The fact that Hotlink is this integrated with VMware’s vCenter Server may be the company’s only Achilles’ heel at the moment, in that to use this cross-platform technology, you must use VMware’s proprietary software. This may make perfect sense now, with VMware’s technology being the current industry leader, but the actual need and use case for a product like this shows that the acceptance of the need for multiple hypervisors and the actual deployment of other hypervisors points to the idea that heterogeneous environments will be the wave of the future. There are going to be some heterogeneous environments out there that do not have VMware’s technology as part of the mix, and depending on which technology really ends up being the industry leader in the future, Hotlink may just miss out on a large number of tomorrow’s cloud deployments.

Then again, does it really matter that Hotlink is this integrated with vCenter Server now?

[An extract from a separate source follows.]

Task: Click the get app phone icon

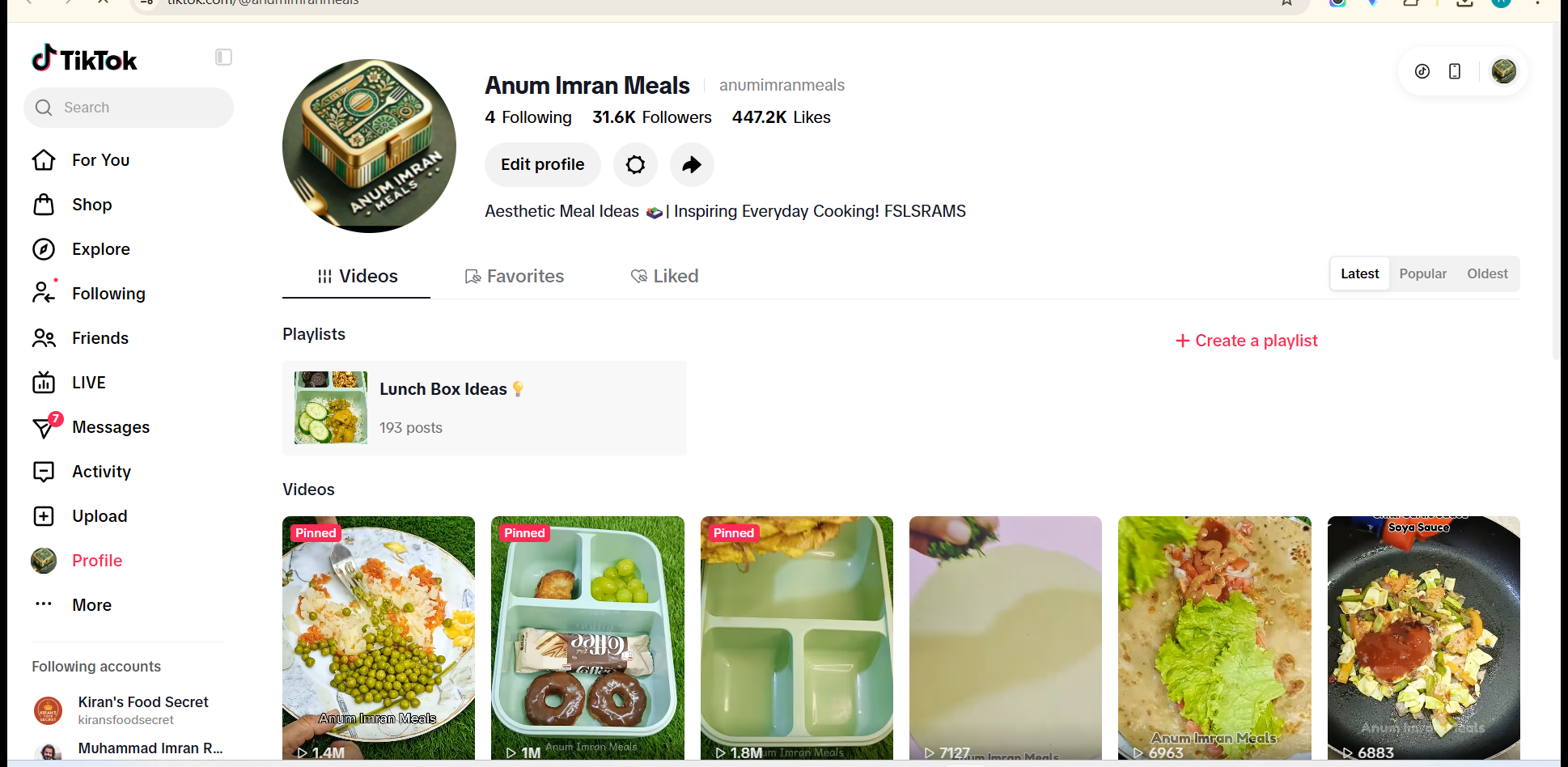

I am going to say, “No not really,” and let me tell you why. The key to Hotlink’s platform, in my opinion, is the integration engine itself. This engine drives the communication between the different platforms and is the secret sauce in how the platform works. The integration engine has all the translations and API calls in place to handle all the communication; this would not change no matter what the management point was. Yes, it will take some work to develop a different front end process and/or method of working with Microsoft, Xen, Citrix, or name your flavour, as well as of taking advantage of the native functionality that each technology brings forward, but that would not be nearly as much work as it took to develop the integration engine and communication abilities themselves. Hotlink’s technology already ships as an OVF appliance and is supported to run on other hypervisors. It is recommended, and makes better sense, to run the appliance in VMware’s hypervisor and keep it as close as possible to vCenter, which is its current management point.

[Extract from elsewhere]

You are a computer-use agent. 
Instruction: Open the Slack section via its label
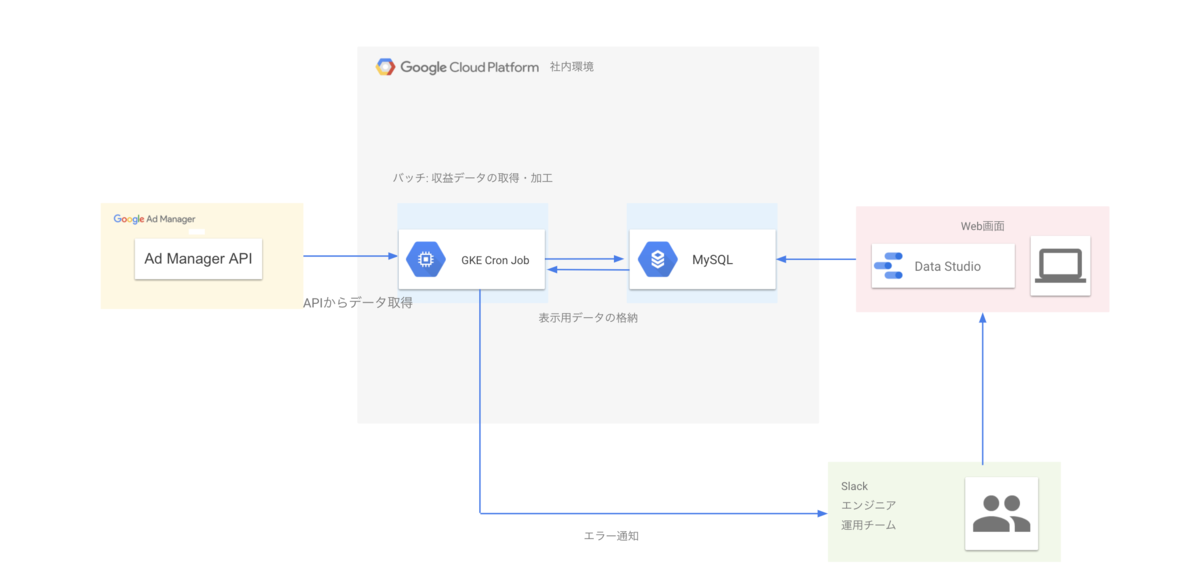click(x=855, y=486)
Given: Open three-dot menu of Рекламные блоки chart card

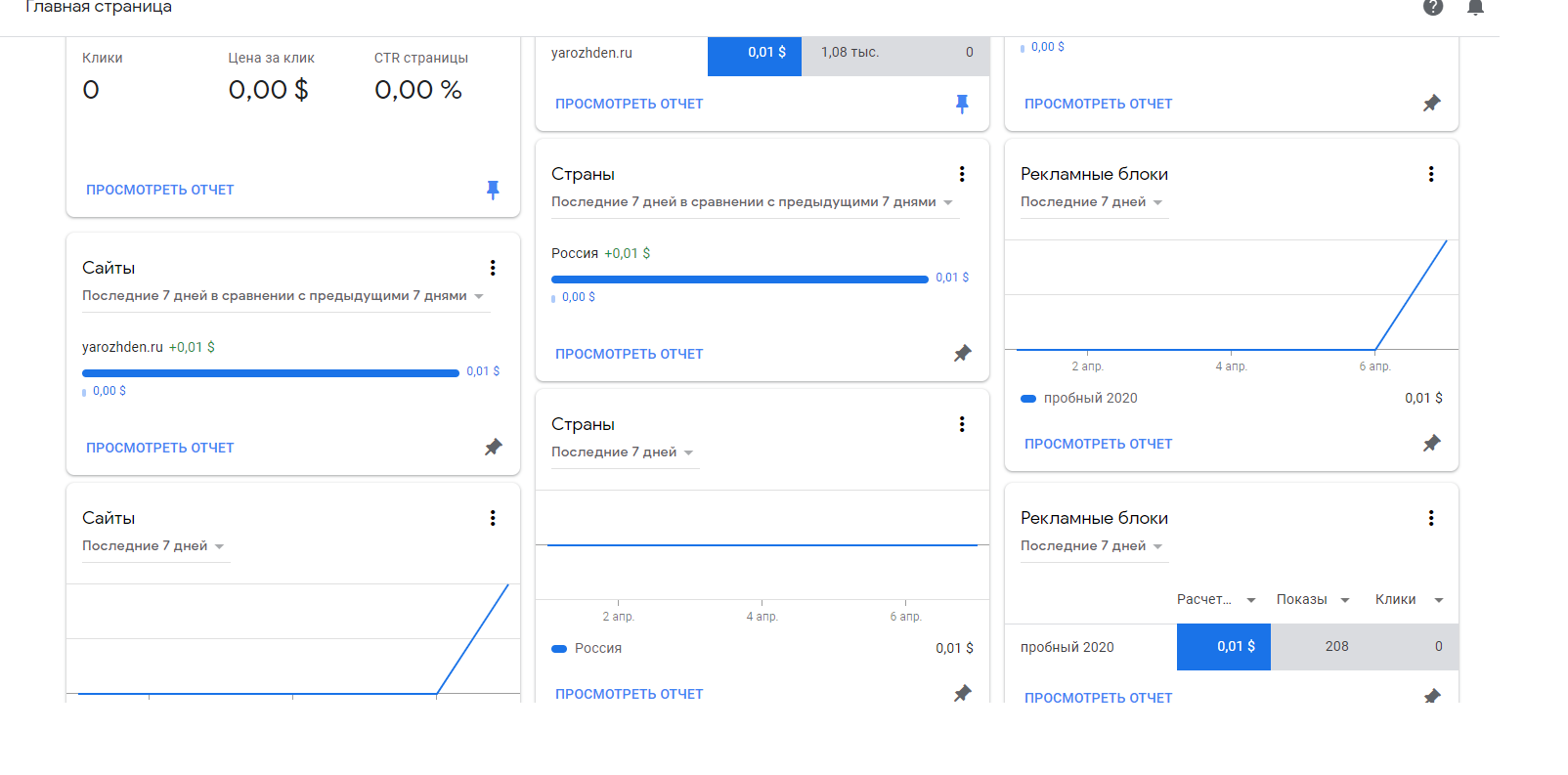Looking at the screenshot, I should pos(1431,174).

I will call the integration engine the foundation of this platform; it is this main part of the technology that has me looking at Hotlink for the future. Founded in early 2010 by the founders of FastScale Technologies Inc. (acquired by VMware), Hotlink has put forth technology, in under two years, that has the ability to dramatically simplify IT management for heterogeneous and hybrid computing infrastructure. Looking back to two years ago, the gap between VMware and its closer competitors was bigger than it is today, but I can understand completely why Hotlink’s initial release is tied in to vCenter in the way that it is. One of the added bonuses of the way Hotlink’s platform is tied in to vCenter is that vCenter will treat all the hosts and hypervisors the same way, in that you can take advantage of the entire VMware management ecosystem, as well as things like vCenter Operations Manager, across the different hypervisors. If you already have VMware’s ecosystem deployed in your environment, Hotlink’s technology will add incredible value to your infrastructure, as well as put you in a great position to be able to monitor and maintain multiple hypervisors and cloud connectivity.

How long will it take for Hotlink to expand out from vCenter’s coattails? Time will tell on that one, but I think Hotlink is in a great position to be able to move to different management ecosystems to keep in line with the top virtualization ecosystems, no matter who ends up winning the cloud wars.